Data entries:
******
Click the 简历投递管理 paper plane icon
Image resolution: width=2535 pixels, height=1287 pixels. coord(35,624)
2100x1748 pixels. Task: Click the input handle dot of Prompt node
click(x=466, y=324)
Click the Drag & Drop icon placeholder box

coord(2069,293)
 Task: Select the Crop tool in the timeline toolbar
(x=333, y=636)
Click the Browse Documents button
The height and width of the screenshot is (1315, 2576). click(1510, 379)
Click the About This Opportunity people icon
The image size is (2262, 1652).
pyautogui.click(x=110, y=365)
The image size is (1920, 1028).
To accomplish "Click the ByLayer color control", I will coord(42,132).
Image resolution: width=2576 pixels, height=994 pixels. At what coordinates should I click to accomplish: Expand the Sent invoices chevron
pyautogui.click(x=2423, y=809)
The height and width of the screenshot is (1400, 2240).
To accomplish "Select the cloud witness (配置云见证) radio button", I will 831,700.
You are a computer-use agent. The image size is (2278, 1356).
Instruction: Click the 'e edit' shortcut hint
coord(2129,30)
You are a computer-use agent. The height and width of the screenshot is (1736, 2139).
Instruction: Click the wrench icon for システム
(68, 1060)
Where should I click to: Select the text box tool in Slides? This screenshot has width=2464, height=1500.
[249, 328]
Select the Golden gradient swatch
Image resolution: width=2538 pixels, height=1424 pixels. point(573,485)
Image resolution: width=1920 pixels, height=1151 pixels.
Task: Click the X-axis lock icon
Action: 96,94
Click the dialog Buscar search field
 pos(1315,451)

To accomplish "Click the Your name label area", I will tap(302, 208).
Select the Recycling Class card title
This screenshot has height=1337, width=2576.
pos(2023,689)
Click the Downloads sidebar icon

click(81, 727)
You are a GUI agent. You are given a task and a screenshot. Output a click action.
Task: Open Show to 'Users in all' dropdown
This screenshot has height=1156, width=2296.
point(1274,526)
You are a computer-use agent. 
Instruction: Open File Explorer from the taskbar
******
--- Work instruction ---
Nothing but the lines from the one containing "You are a GUI" through the end of the entries belongs in the answer; repeat them exactly.

--- Written answer ---
You are a GUI agent. You are given a task and a screenshot. Output a click action.
Task: Open Show to 'Users in all' dropdown
This screenshot has height=1156, width=2296.
point(1274,526)
You are a computer-use agent. 
Instruction: Open File Explorer from the taskbar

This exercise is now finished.